The first group represents 22% of the plants (n = 11). It is characterized by plants with an average of 31 seeds, small seeds (width, 1.24 mm; height, 2 mm), and round fruit (width, 34.64 mm; height, 30.64 mm). This group has the lowest seed yield per tree (0.37 kg) and the lowest percentage of bixin (2.41%), indicating low agroeconomic potential (Fig. 2, Supplemental Table 1). This group consists of plants from the Becal plantation, classified as Criolla roja (Supplemental Table 2). Morphologically, they exhibit pink flowers, green stems, green fruit with red thorns, and dehiscent fruit (Fig. 1D–F). These quantitative characteristics reflect poor productive performance and suggest that these cultivars are less suitable for commercial purposes.

The second group comprises 22% of the population (n = 11). It includes plants with an average of 34 seeds, larger seeds (width, 3.34 mm; height, 2.99 mm), and more elongated fruit (width, 24.49 mm; height, 53.36). This group has a moderate bixin content of 3.89% and an average yield of 0.39 kg of seeds per tree (Fig. 2, Supplemental Table 1). These plants originate from the Becal plantation and belong to Peruana roja morphotype 1 (Supplemental Table 2). They are characterized by their lilac flowers, red stems, lanceolate and thornless red fruit, and dehiscent fruit (Fig. 1G–I). Although their production is low, the larger seed size could be a favorable trait in specific breeding contexts.

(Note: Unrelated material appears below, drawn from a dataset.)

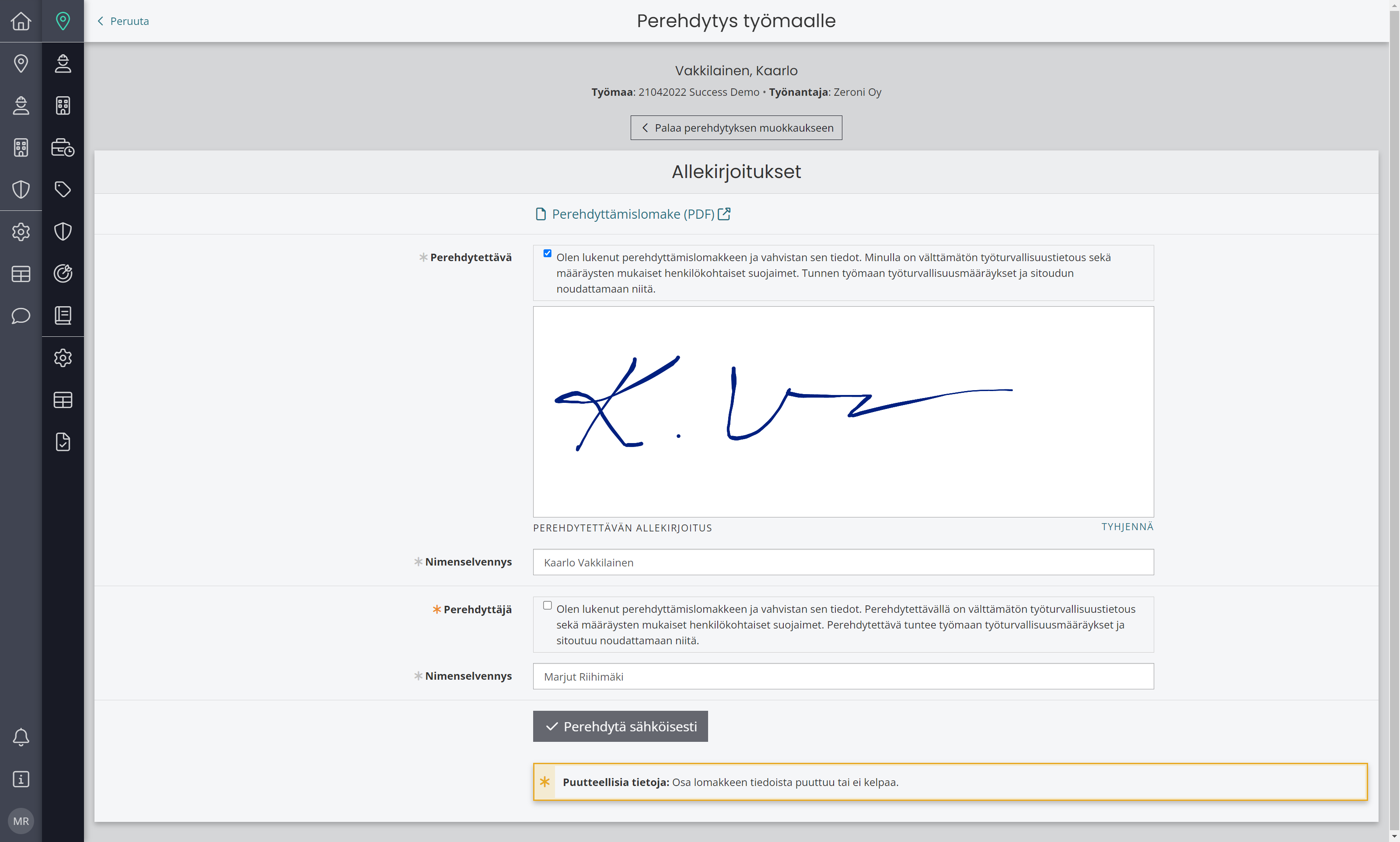Check the Perehdyttäjä confirmation checkbox
The width and height of the screenshot is (1400, 842).
[x=548, y=605]
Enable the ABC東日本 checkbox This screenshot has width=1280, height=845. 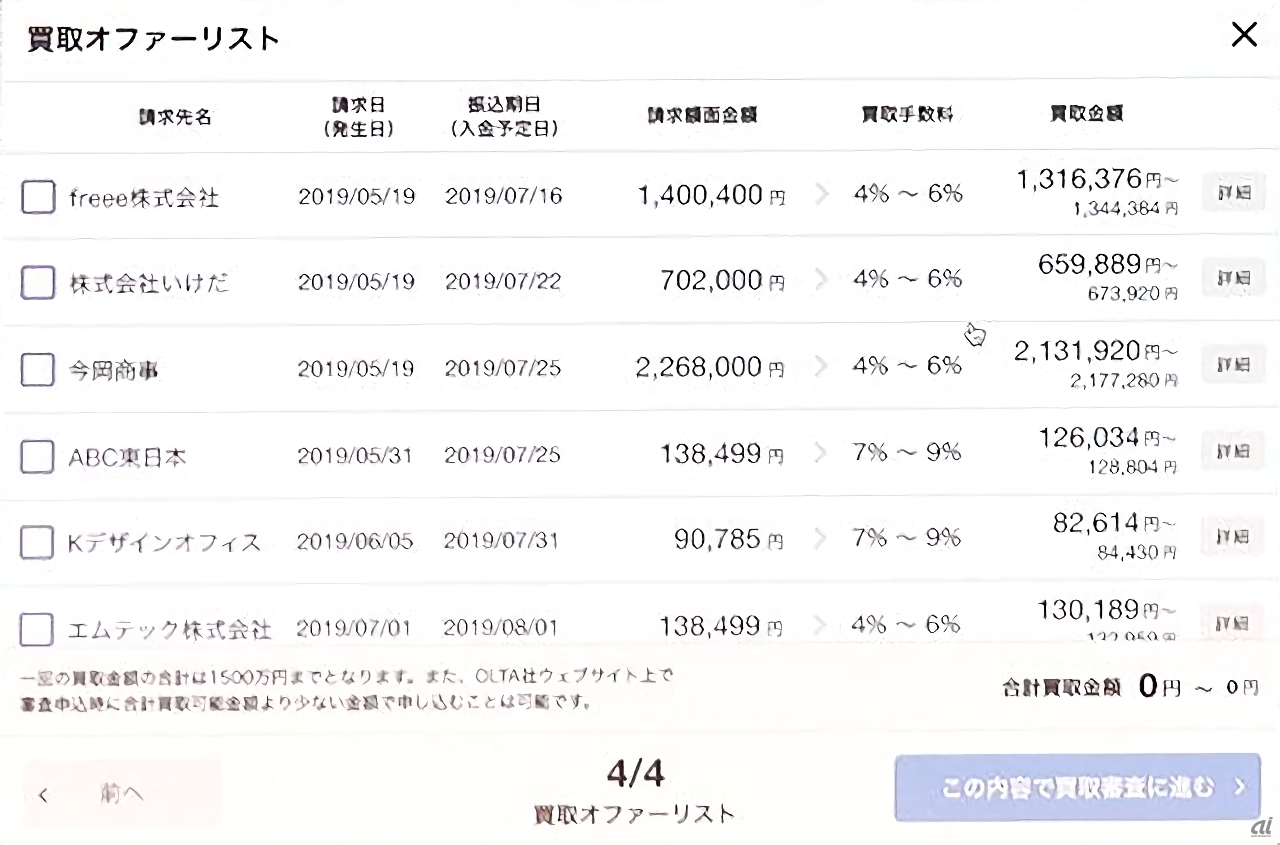point(38,457)
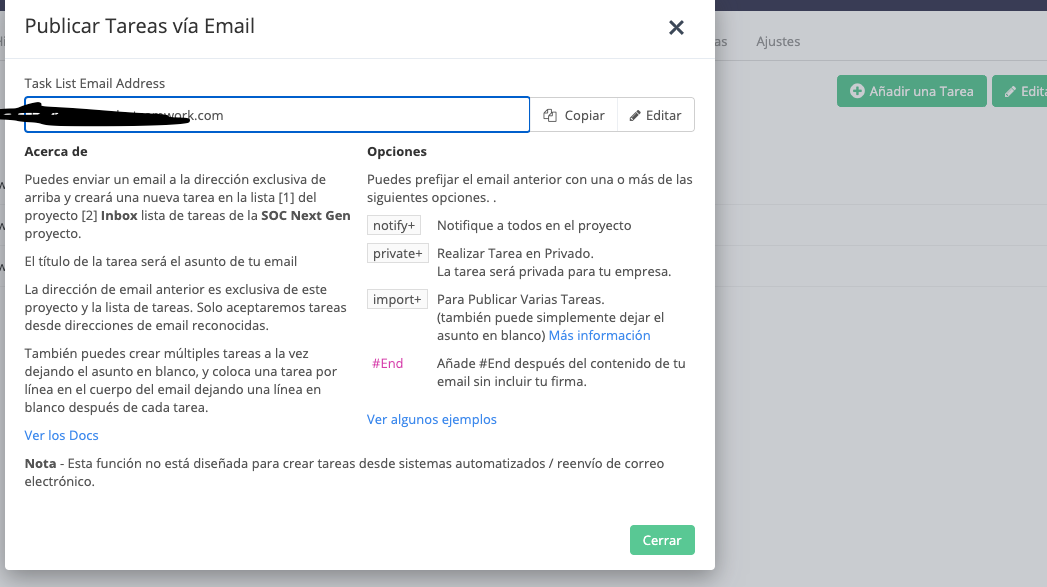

The third group represents 36% of the plants evaluated (n = 18) and is notable for containing plants with 43 seeds, elongated seeds (width, 3.33 mm; height, 2.99 mm), and fruit (width, 31.61 mm; height, 56.16 mm). This group features a very high average number of fruit per tree (n = 1472.78) and considerable fruit thickness (17.5 mm), with slightly higher values in seed size, resulting in an exceptional production profile. They have a high average bixin content of 4.49% and an average yield of 0.61 kg of seeds per tree (Fig. 2, Supplemental Table 1). The plants in this cluster are from Calkini (n = 5) and Bacabchen (n = 13) and belong to Peruana roja morphotype 2 (Supplemental Table 2). Lilac flowers, reddish stems, elliptical red fruit with low spinosity and red thorns, and dehiscent fruit identify them (Fig. 1J–L). These traits make this cluster particularly promising for selection and genetic improvement programs.

Last, cluster 4 comprises 20% of the plants (n = 10). It includes plants with an average of 40 seeds per fruit, thicker fruit (width, 34.2 mm; height, 28.2 mm), and shorter seeds (width, 2.364 mm; height, 2.99 mm). This group has an average seed yield of 0.287 kg per tree and a moderate bixin content of 3.15% (Fig. 2, Supplemental Table 1). The plants in this cluster belong to the Criolla variety and are found in Calkini (n = 8) and Bacabchen (n = 2) (Supplemental Table 2). Their distinguishing features include white flowers; green stems; round, green fruit with green thorns; and dehiscent fruit (Fig. 1A–C). Although they have robust vegetative structures, this does not increase productivity, suggesting that this group may represent less efficient plants from an agroeconomic perspective.

Individuals with agronomic potential were identified.

Because bixin content is the primary variable of commercial interest in annatto, a second cluster analysis was performed that focused solely on the percentage of bixin. This approach enabled the targeted selection of specific individuals that could meet or exceed commercial standards. Commercial seed exports require 2.5% to 4% bixin (Bindyalaxmi et al. 2024; Dias et al. 2017). Our analysis grouped the plants into four clusters, revealing a heterogeneous distribution of varieties within each group (Fig. 3, Supplemental Table 2). The average values of bixin per cluster are indicated in Supplemental Table 3.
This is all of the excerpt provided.